Papà: Sai che ti dico? Mi piace noi due da soli.
Rag: Si, anche a me.
Papà: Bene.
(Papà e Rag – Casey Affleck e Anna Pniowsky)

Rag: Sono l`unica ragazza della mia specie. Ho la peste?
Papà: No, non hai la peste. Anche se le persone non si ammalano più, non significa che il mondo sia migliore.
Rag: non ne ho mai viste altre come me.
(Rag e Papà – Anna Pniowsky e Casey Affleck)

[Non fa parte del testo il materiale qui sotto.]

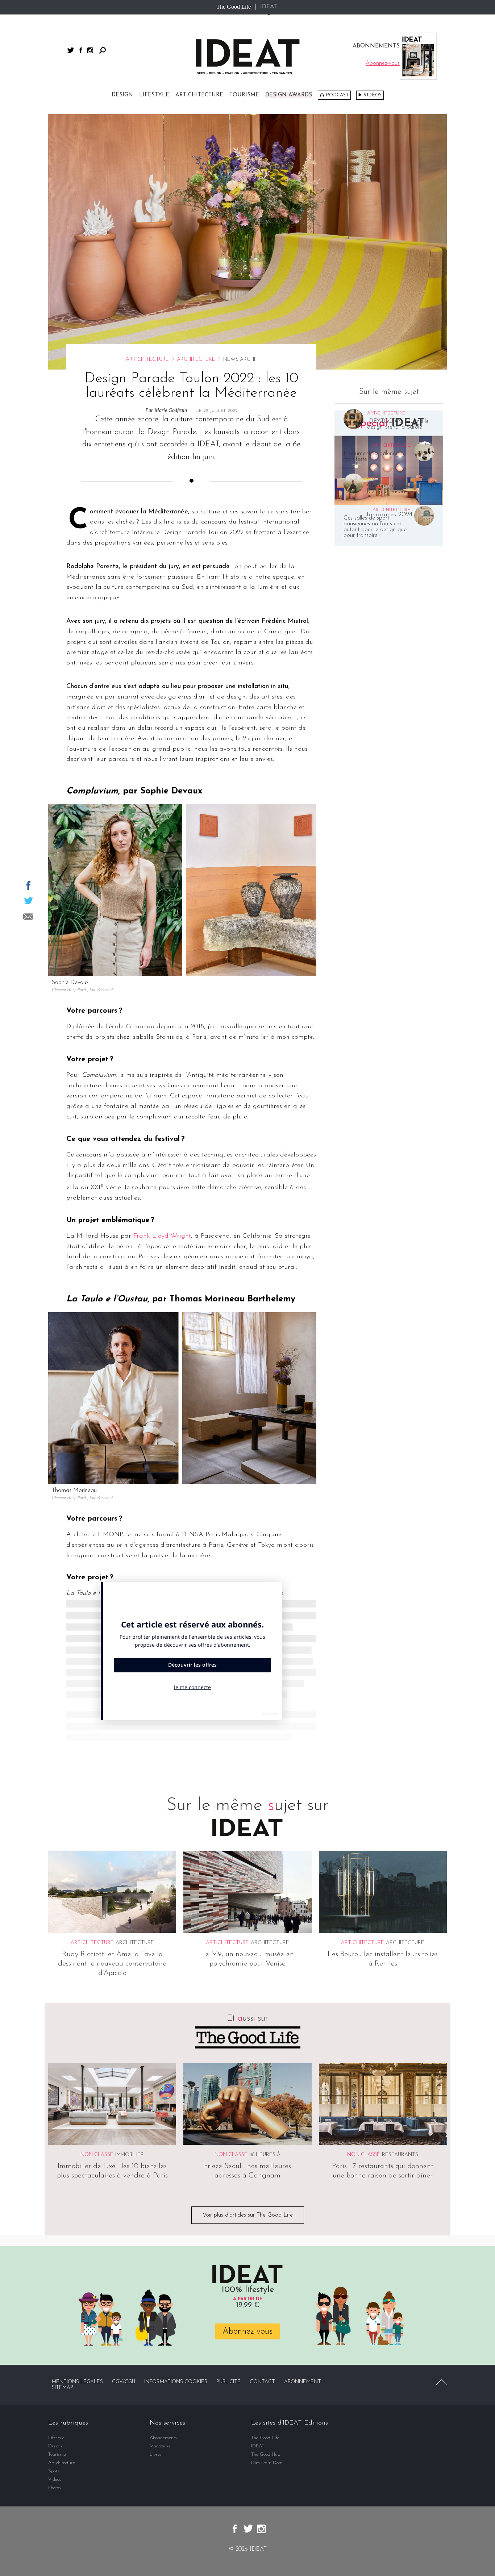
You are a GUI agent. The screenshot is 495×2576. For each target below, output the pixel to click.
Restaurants (400, 2155)
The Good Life (233, 7)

Rag: E se ti fanno del male?
Papà: Io non ti lascerò mai. Se qualcuno mi fa del male, mi lega, mi accoltella e mi butta in fondo all`oceano, io mi libero, vengo su e torno a cercarti, perché sono tuo padre.
(Rag e Papà – Anna Pniowsky e Casey Affleck)

Rag ha undici anni e vive insieme a suo padre in una foresta dove i due si nascondono dalle persone che ancora vivono nel mondo dopo che un virus ha quasi del tutto sterminato il sesso femminile.

Rag si deve quindi fingere un maschio ogni volta che incontra altre persone, persone che ormai sono solo l`ombra di quelle che erano un tempo, membri oggi di una società che li ha resi insensibili e pronti a tutto proprio per la mancanza per loro delle donne.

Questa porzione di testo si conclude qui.